The first one generates two person 1,2 and the second one generates all three persons that I have, the data is as below:

id | first_name | last_name | id |        start_time         |         end_time          | person_id | id | status | session_id 
---+------------+-----------+----+---------------------------+---------------------------+-----------+----+--------+------------
0 | person     | 0         |  0 | 2000-01-01 16:32:00+03:30 | 2000-01-01 17:32:00+03:30 |         0 |  0 | DE     |          0
0 | person     | 0         |  1 | 2000-02-01 16:32:00+03:30 | 2000-02-01 17:32:00+03:30 |         0 |  1 | BA     |          1
0 | person     | 0         |  2 | 2000-03-01 16:32:00+03:30 | 2000-03-01 17:32:00+03:30 |         0 |  2 | DE     |          2
1 | person     | 1         |  3 | 2000-01-01 16:32:00+03:30 | 2000-01-01 17:32:00+03:30 |         1 |  3 | BA     |          3
1 | person     | 1         |  4 | 2000-02-01 16:32:00+03:30 | 2000-02-01 17:32:00+03:30 |         1 |  4 | DE     |          4
1 | person     | 1         |  5 | 2000-03-01 16:32:00+03:30 | 2000-03-01 17:32:00+03:30 |         1 |  5 | DE     |          5
2 | person     | 2         |  6 | 2000-01-01 16:32:00+03:30 | 2000-01-01 17:32:00+03:30 |         2 |  6 | DE     |          6
2 | person     | 2         |  7 | 2000-02-01 16:32:00+03:30 | 2000-02-01 17:32:00+03:30 |         2 |  7 | DE     |          7
2 | person     | 2         |  8 | 2000-03-01 16:32:00+03:30 | 2000-03-01 17:32:00+03:30 |         2 |  8 | BA     |          8

I wrote an example that creates class and data for them to show the difference.

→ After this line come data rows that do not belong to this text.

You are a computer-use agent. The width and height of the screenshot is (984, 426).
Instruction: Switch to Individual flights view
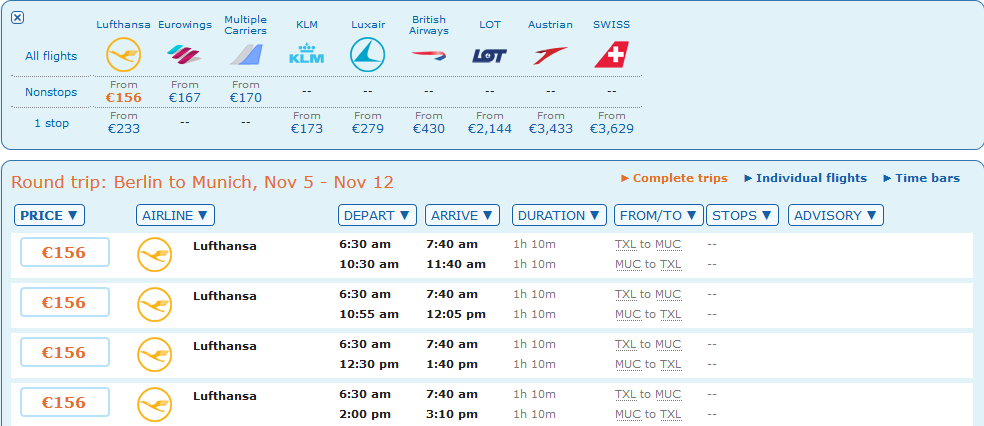(805, 178)
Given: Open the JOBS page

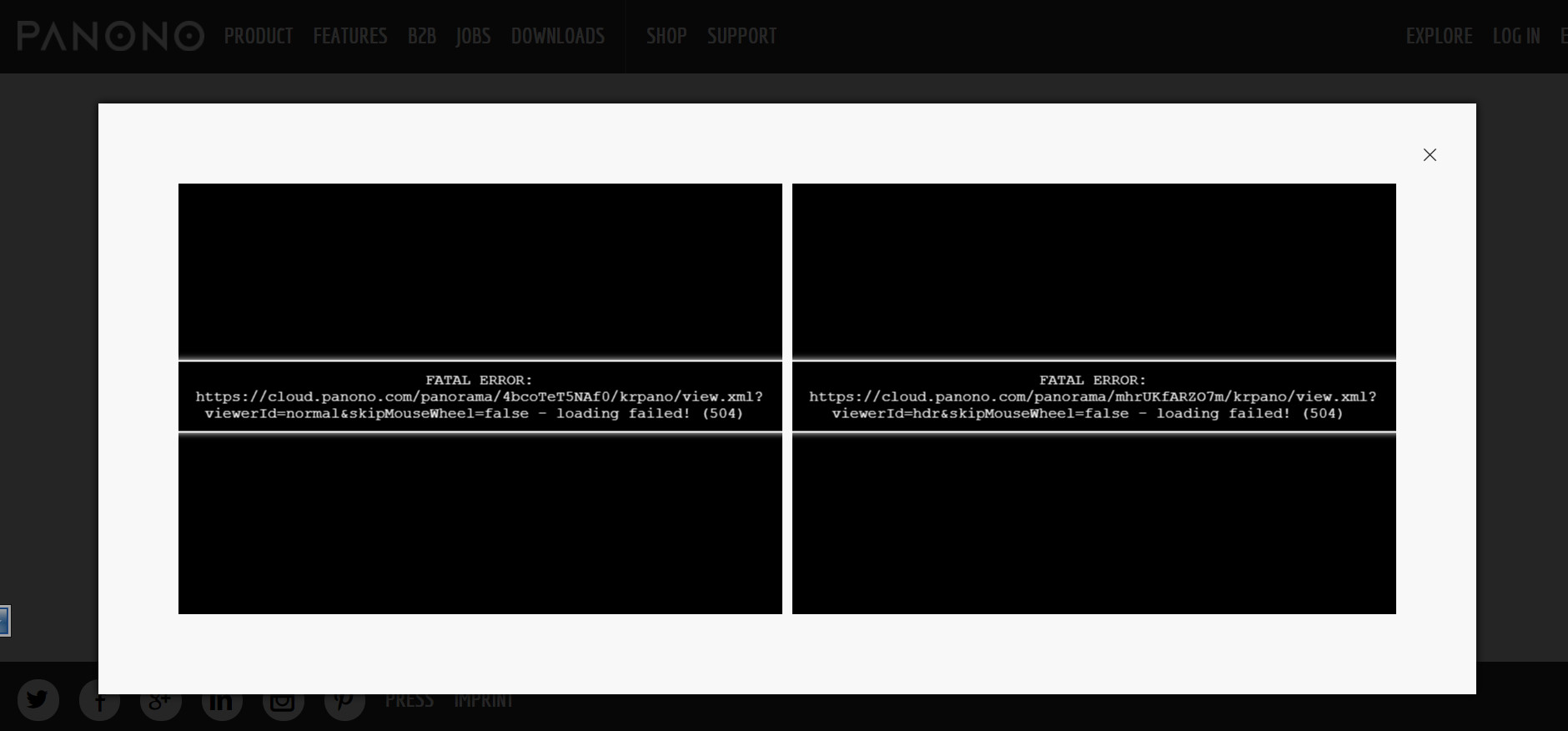Looking at the screenshot, I should [473, 37].
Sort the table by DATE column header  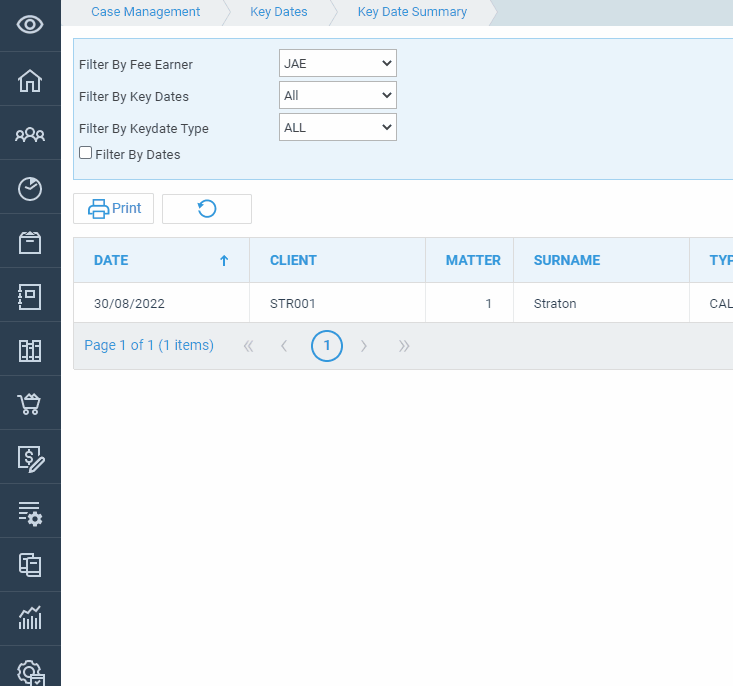coord(111,260)
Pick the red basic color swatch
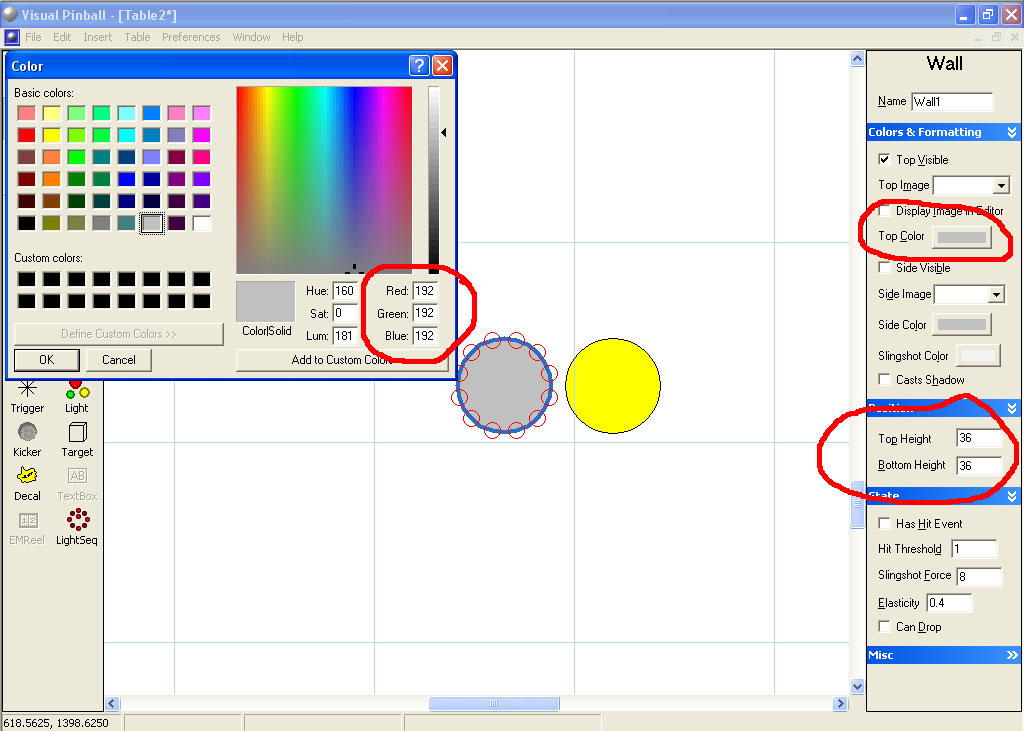Screen dimensions: 1024x731 click(27, 135)
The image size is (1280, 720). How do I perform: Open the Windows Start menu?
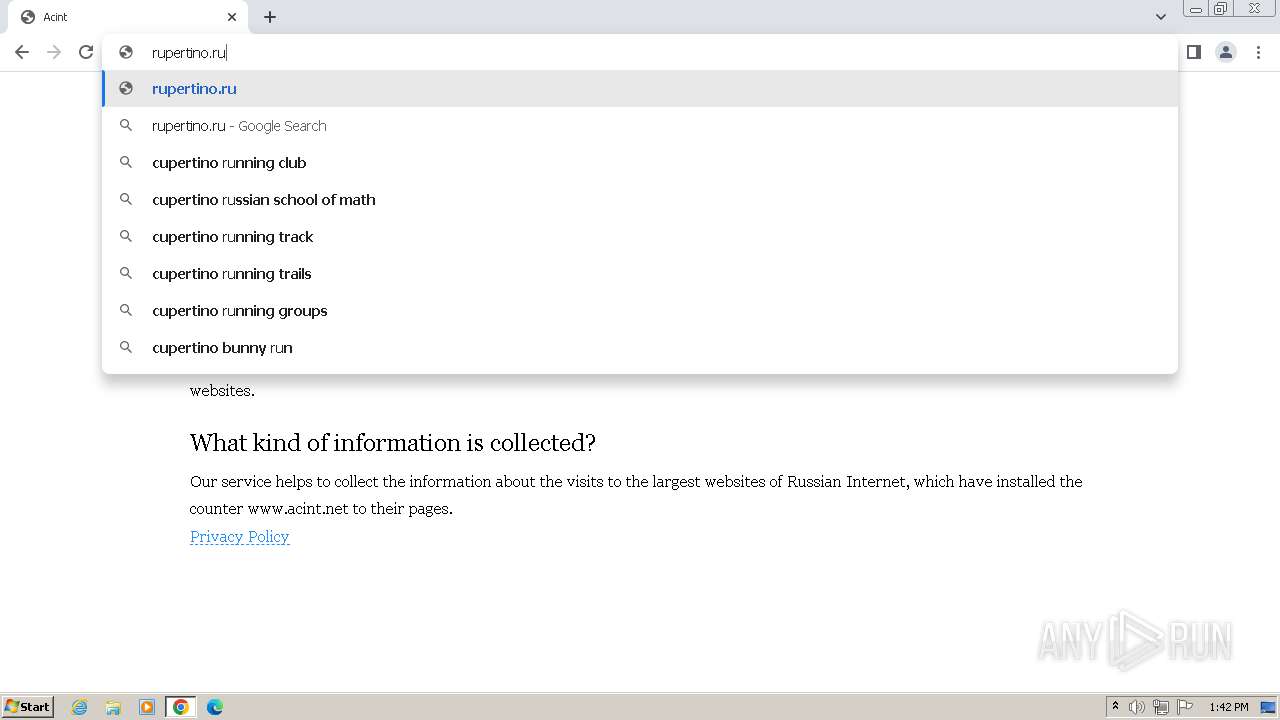[x=27, y=707]
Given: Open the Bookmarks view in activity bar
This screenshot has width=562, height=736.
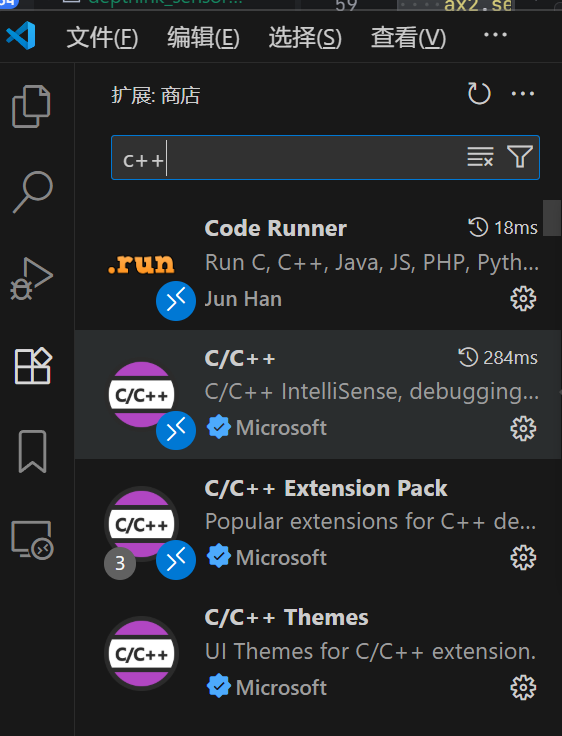Looking at the screenshot, I should (32, 451).
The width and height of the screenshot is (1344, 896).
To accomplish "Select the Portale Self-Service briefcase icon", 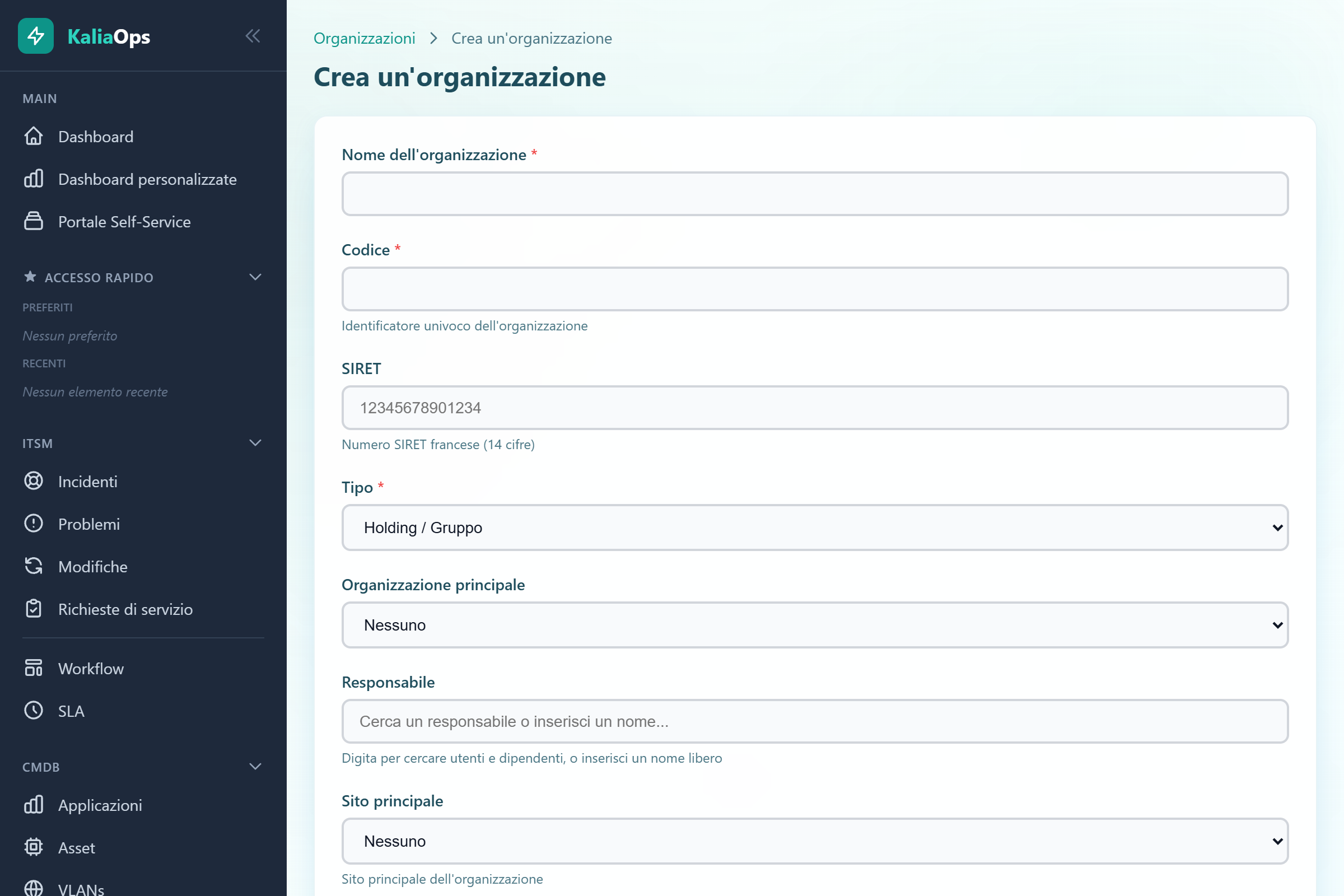I will pyautogui.click(x=34, y=221).
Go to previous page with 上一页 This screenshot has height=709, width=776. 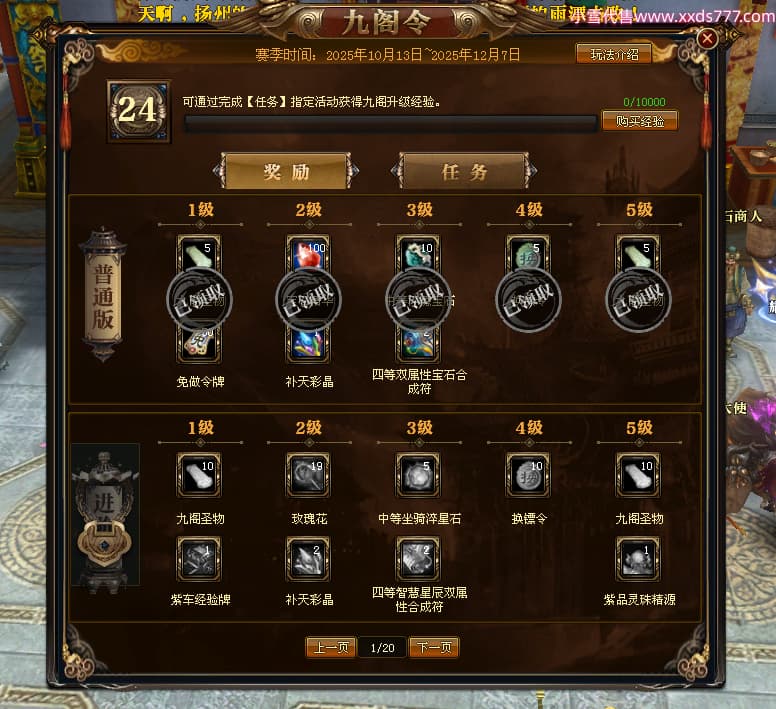click(x=331, y=647)
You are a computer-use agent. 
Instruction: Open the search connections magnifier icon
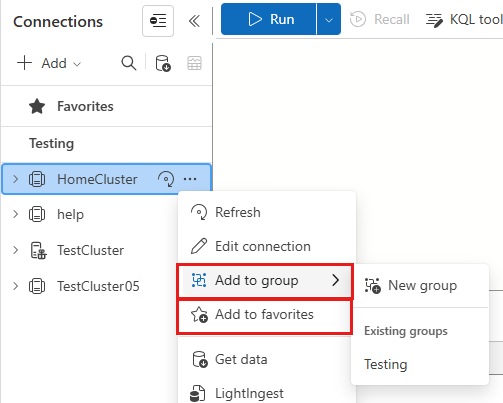click(x=129, y=63)
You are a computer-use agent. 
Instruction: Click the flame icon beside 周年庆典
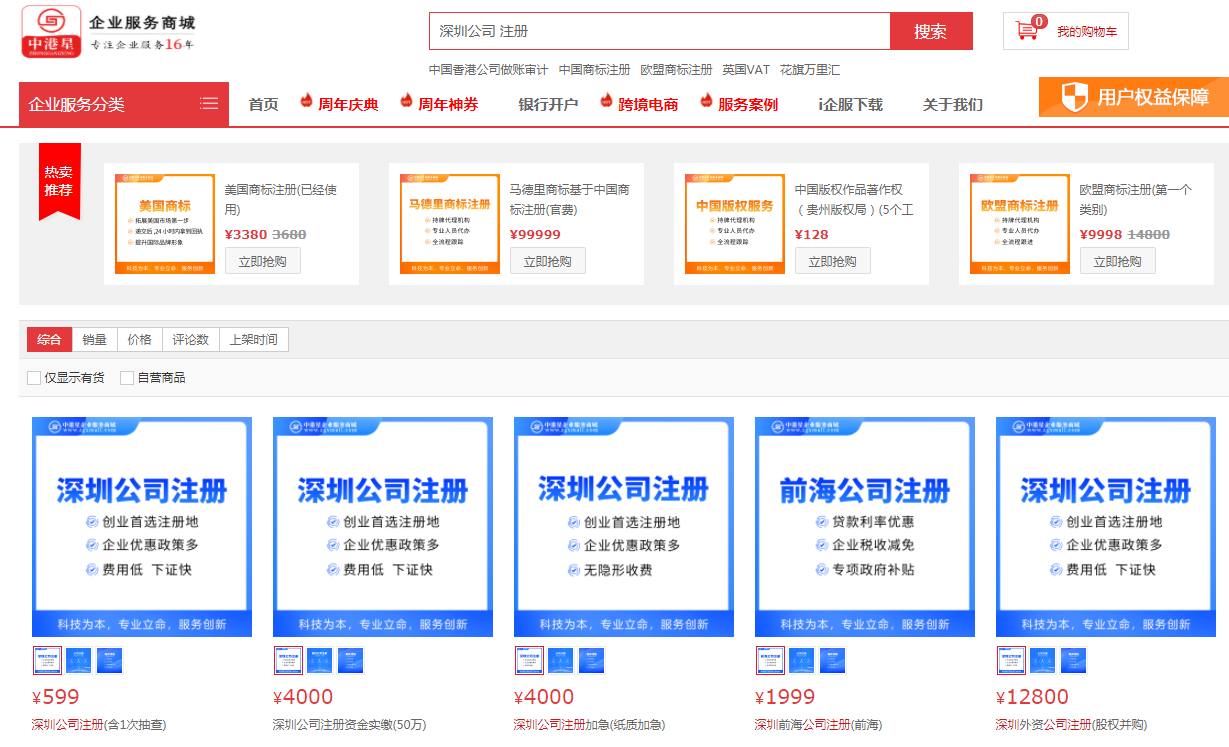point(307,101)
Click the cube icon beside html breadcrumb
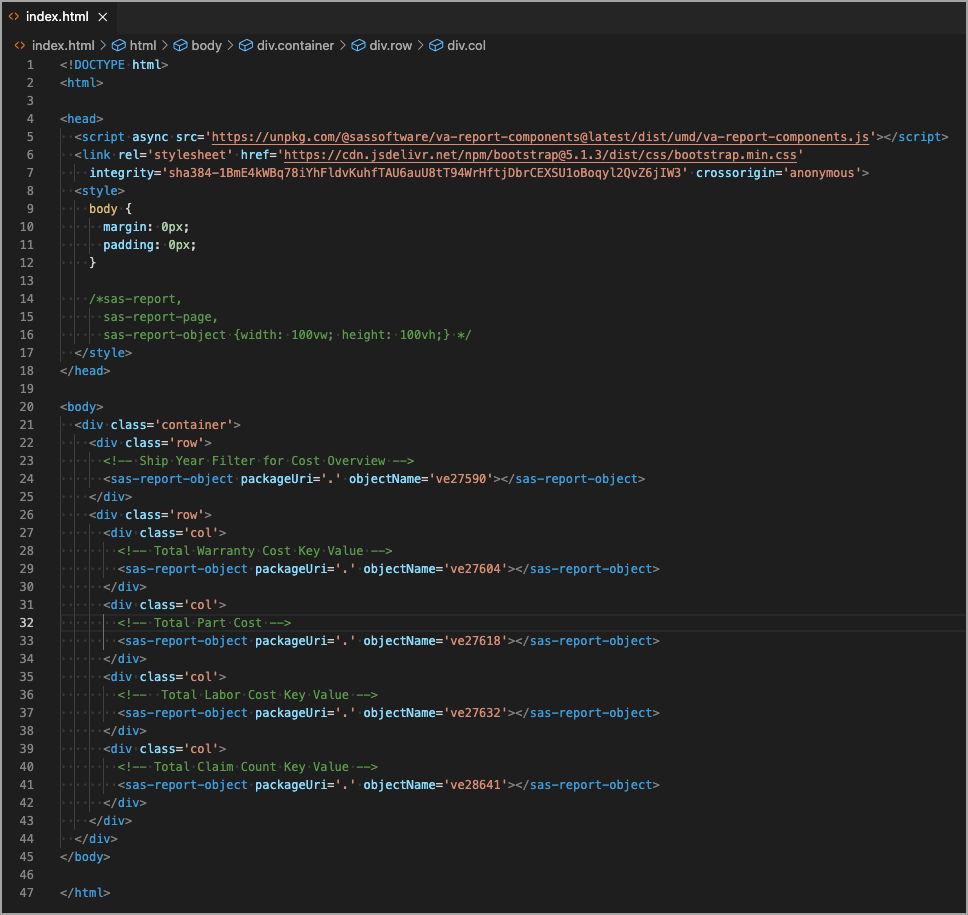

Please explain what is difference between these two queries and as a side question if in django-filter package I want to define some fields to work as a first filter how could I do this?


Solution

  • The queries generated by the filters are different as follows:

    >>> print Person.objects.filter(Q(sessions__start_time__gte='2000-02-01') & \
    ...                       Q(sessions__start_time__lte='2000-03-01')).filter(
    ...                       Q(sessions__billing__status=Billing.DEBT)).query
    SELECT "test_filter_person"."id", "test_filter_person"."first_name", "test_filter_person"."last_name" FROM "test_filter_person" INNER JOIN "test_filter_personsession" ON ("test_filter_person"."id" = "test_filter_personsession"."person_id") INNER JOIN "test_filter_personsession" T3 ON ("test_filter_person"."id" = T3."person_id") INNER JOIN "test_filter_billing" ON (T3."id" = "test_filter_billing"."session_id") WHERE ("test_filter_personsession"."start_time" >= 2000-02-01 00:00:00+00:00 AND "test_filter_personsession"."start_time" <= 2000-03-01 00:00:00+00:00 AND "test_filter_billing"."status" = DE)
    >>> print Person.objects.filter(Q(sessions__start_time__gte='2000-02-01') & \
    ...                       Q(sessions__start_time__lte='2000-03-01') & \
    ...                       Q(sessions__billing__status=Billing.DEBT)).query
    SELECT "test_filter_person"."id", "test_filter_person"."first_name", "test_filter_person"."last_name" FROM "test_filter_person" INNER JOIN "test_filter_personsession" ON ("test_filter_person"."id" = "test_filter_personsession"."person_id") INNER JOIN "test_filter_billing" ON ("test_filter_personsession"."id" = "test_filter_billing"."session_id") WHERE ("test_filter_personsession"."start_time" >= 2000-02-01 00:00:00+00:00 AND "test_filter_personsession"."start_time" <= 2000-03-01 00:00:00+00:00 AND "test_filter_billing"."status" = DE)
    

    Let's call them Q1 and Q2 respectively.

    As you can see, Q1 does the join between Person, PersonSession, and Billing once, and all the conditions are applied together in the WHERE clause.

    However, in Q2, since you terminate the first filter with the first two checks, this results in a first query join between Person and PersonSession first (for Person.objects.filter(Q(sessions__start_time__gte='2000-02-01') & Q(sessions__start_time__lte='2000-03-01')), the result this first join is again joined with PersonSession and Billing in order to execute the second part of the filter query .filter(Q(sessions__billing__status=Billing.DEBT)).

    You can read more here: difference between filter with multiple arguments and chain filter in django

    Also want to draw your attention to the last line of the post:

    One table: But if the query doesn't involve joined tables like the example from Yuji and DTing. The result is same.